The recent addition of a Delta Sky Miles platinum card signals "an increased effort to pump more vigor into the portfolio," Mr. Brittain said.
Robert Rosenblatt, American Express' vice president of partnerships, sales, and relationships, said the Delta program has attracted a high percentage of people who revolve balances, which is unusual for an airline card.
"We want to build business for Delta by placing the card in the hands of as many of their core frequent travelers as possible," Mr. Rosenblatt said.

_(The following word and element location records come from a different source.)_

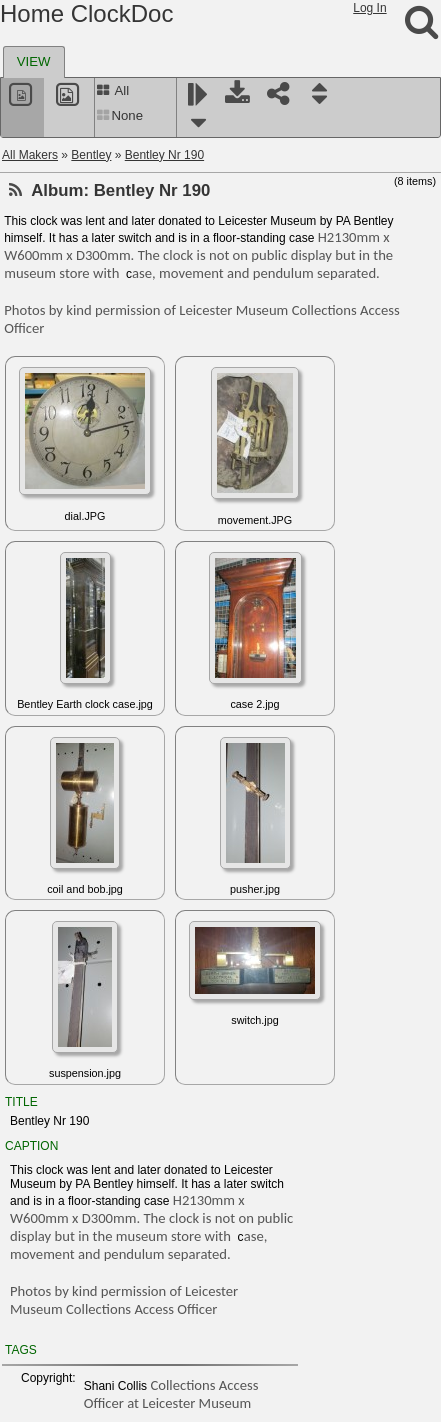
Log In (369, 8)
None (119, 115)
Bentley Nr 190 (164, 155)
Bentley (91, 155)
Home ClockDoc (86, 13)
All (112, 90)
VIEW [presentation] (34, 61)
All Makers (30, 155)
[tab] (34, 62)
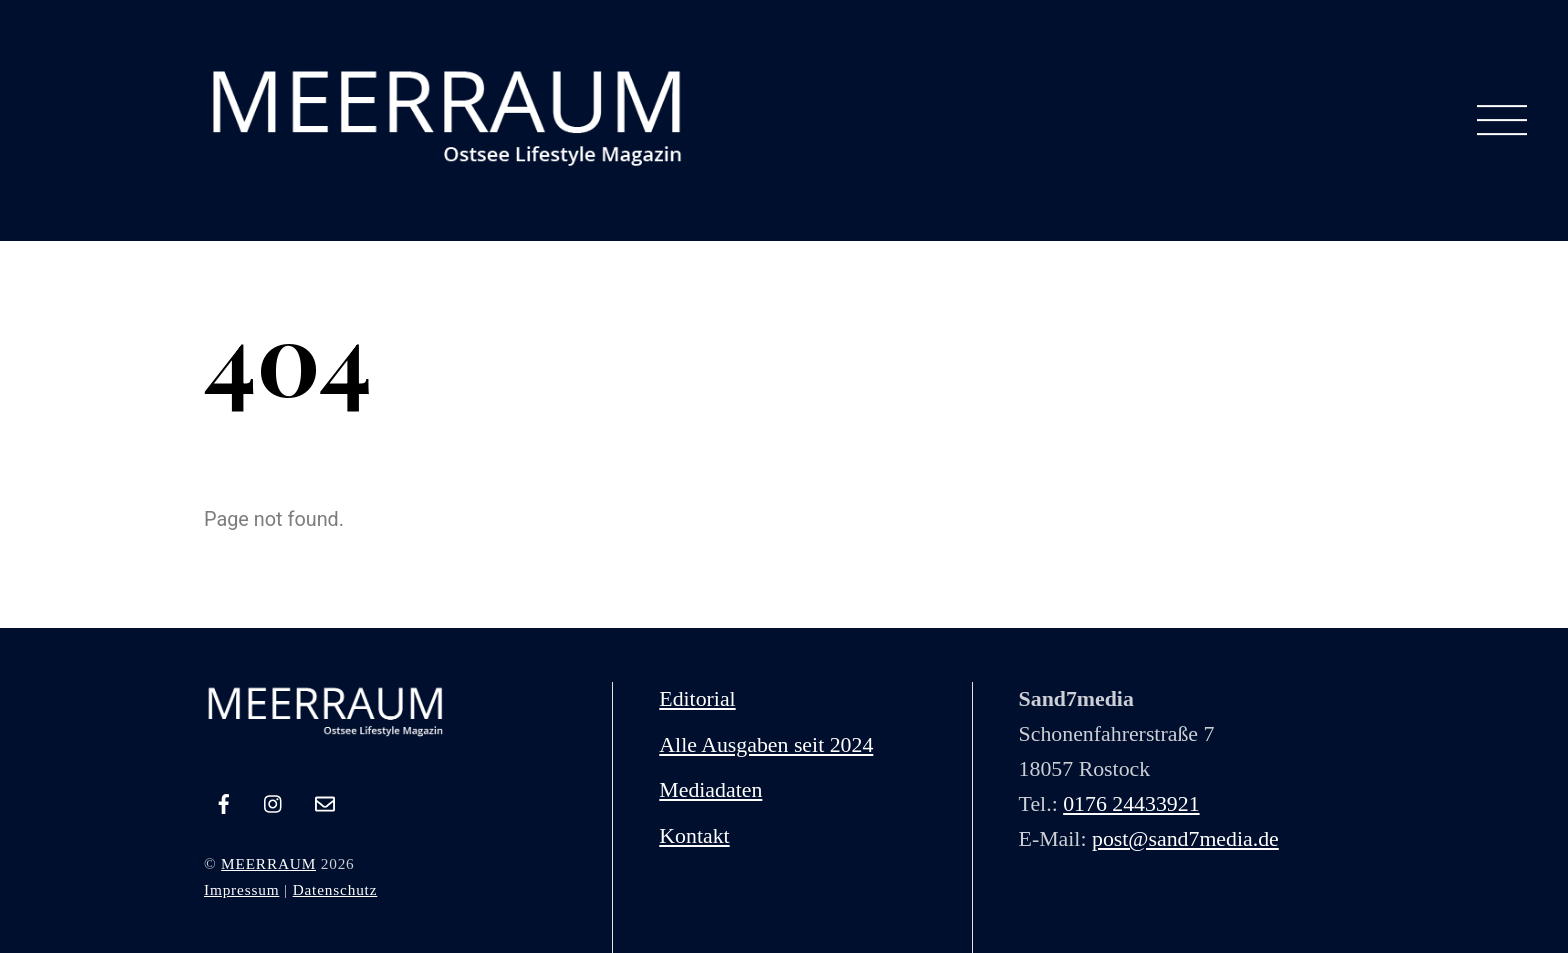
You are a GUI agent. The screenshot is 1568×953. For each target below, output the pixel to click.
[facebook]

Competition between the two carriers is likely to intensify, said Russ Schoper, president of Business Developments International of Alpharetta, Ga. Delta just announced a push into Latin America, where American has "a very strong presence."
In other findings, the Brittain survey said that people who carry cobranded airline credit cards-representing just under 6% of U.S. households-are big spenders, charging $15,000 to $20,000 annually on their cards.
These 12 million consumers tend to pay off their balances monthly but do give card companies revenue through annual fees and merchant discount fees, which are based on purchase volume.
Airline accounts are attractive to card issuers because they tend to produce fewer delinquencies and chargeoffs, Mr. Schoper said. "They are probably comparable to the best gold card portfolio that you might have."
Brittain identified 14 airlines with credit card programs. The survey found that some of the smaller programs had lost customers to the larger ones during 1997. Among the losers were Continental Airlines, America West Airlines, and British Airways. The Star Miles Travel Account, offered by Star Banc in Cincinnati and not tied to a specific airline, also saw participation decline.
"Airline cards have not become more popular," Mr. Brittain said; "market share has shifted."
The smaller portfolios "probably lacked a strong acquisition program in '96 and '97," Mr. Brittain said. "All portfolios have attrition, and unless you traditionally have a program that brings in as many people as you lose, you lose ground."